Talking to the enemy



President Obama sat for a rare interview last night on Fox News - the agitprop entertainment outlet that one unnamed White House official reportedly calls "the scene of the crime" - and the atmosphere was predictably tense, as evidenced by this exchange...

Obama: "You've got to let me finish my answers."

Fox host: "Sir, I know you don't like to filibuster, but - "

Obama: "Well, I'm trying to answer your questions, but you keep on interrupting."

It was nonetheless a worthy endeavor. Granted, Fox News is basically what Northeastern University journalism professor Alan Schroeder describes as "an entertainment network that employs the conventions of journalism to promote a right-wing philosophy." And, granted, Fox was totally in character earlier this week, when it breathlessly circulated, on at least four different shows, a whopping lie about how the New England Journal of Medicine had supposedly published a study supposedly revealing that 46 percent of primary care physicians would supposedly quit their profession if health care reform is enacted. (The stat came from an unscientific survey conducted by a medical recruitment firm; the survey appeared in a free advertiser newsletter published by the same medical society that also publishes the New England Journal of Medicine. The surveyors got their figure after emailing doctors in the recruitment firm's database. Another Fox Host brought it all up again yesterday, though finally conceding on the air that it was "not a scientific poll.")

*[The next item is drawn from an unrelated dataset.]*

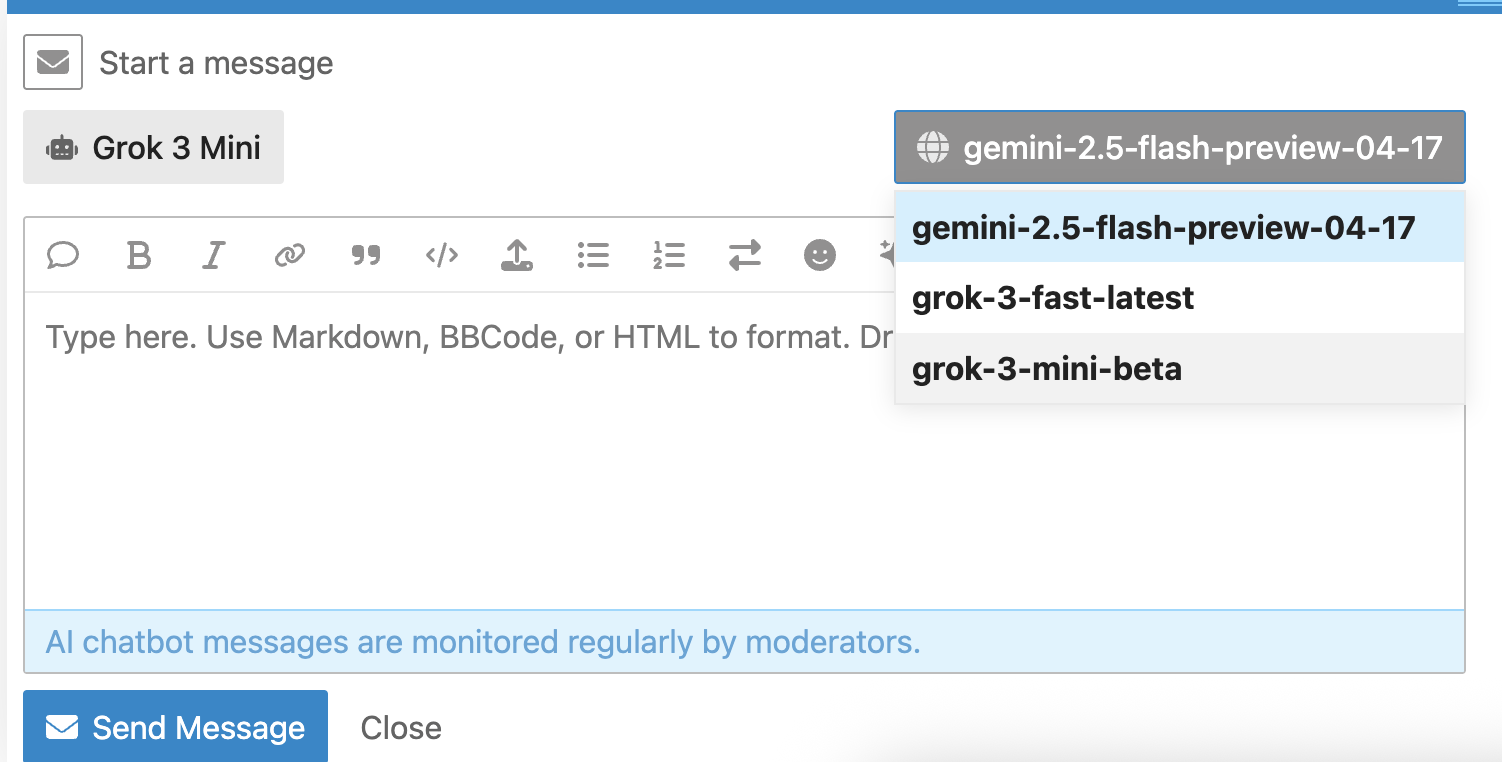1502x762 pixels.
Task: Insert a hyperlink with the link icon
Action: click(289, 256)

But Obama, as part of his finish-line push for health reform passage, clearly wanted to cut a wide swath - and the reality is that Fox News commands the biggest share of cable viewers, including swing voters in GOP-leaning House districts that are represented by moderate Democrats. Trying to speak their language, it was surely no accident last night that Obama referred at least twice to the reform provision that would help struggling small businessness to pay for health insurance.

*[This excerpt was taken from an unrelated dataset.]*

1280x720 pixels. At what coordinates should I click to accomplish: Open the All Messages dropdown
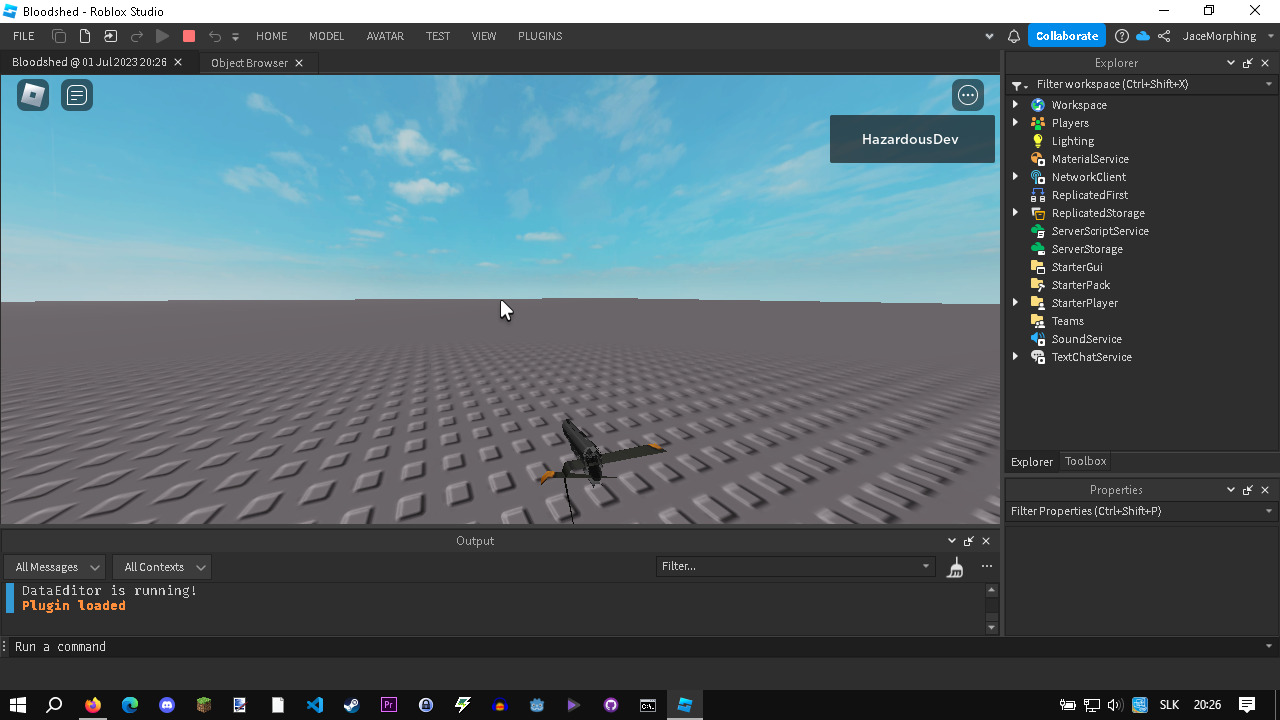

Not surprisingly, Fox host Bret Baier focused heavily on reports that the House Democrats might try to get the job done by employing a parliamentary tactic known as "deem and pass" (whereby the members can make a final decision on broad reform provision changes without voting directly on the bill itself) - although, naturally, Baier somehow managed to omit the historical truth that both parties have used this House tactic 200 times during the past 15 years, and that the Republicans alone used it 35 times during the 2005-2006 session.

Obama, at times visibly exasperated by Baier's focus on process, sought instead to focus on the struggling citizens whose health insurance premiums are getting jacked up. Baier brandished a bunch of emails from people who are upset about the parliamentary process, to which Obama essentially replied that he can trump those emails with the emails he receives from mothers who are upset about being denied coverage due to their pre-existing health woes.

Baier did nail Obama a couple times; clearly, the president wasn't up to speed on what the Fox host called "the special deals" for Montana and Connecticut in the health care legislation. Baier also asked whether the failure to pass health reform would "diminish your presidency" (thereby giving us a preview of next week's Fox theme, in the event that health reform doesn't pass) - to which Obama said, "If it doesn't pass, I'm more concerned about what it does to families out there who right now are getting crushed." His reply can be interpreted either as an attempt to evade the thrust of the question, or as candid indifference to his own political fate.

That's basically the gist of the interview. Let's not forget that, a mere five months ago, the White House was waging open warfare against Fox, and making it clear that Obama would not engage with the network. Yesterday's truce was engineered because the White House decided that, at least this time, Obama's own interests would be served by reaching out.

Frankly, he should do it more often. Fox News aside, he can even head over to CNN, where the so-called Best Political Team on Television has now hired the execrable conservative Erick Erickson, who recently referred to Obama's Nobel Prize as "an affirmative action quota." Obama always says we should talk to our enemies abroad, so perhaps he should also practice that credo at home.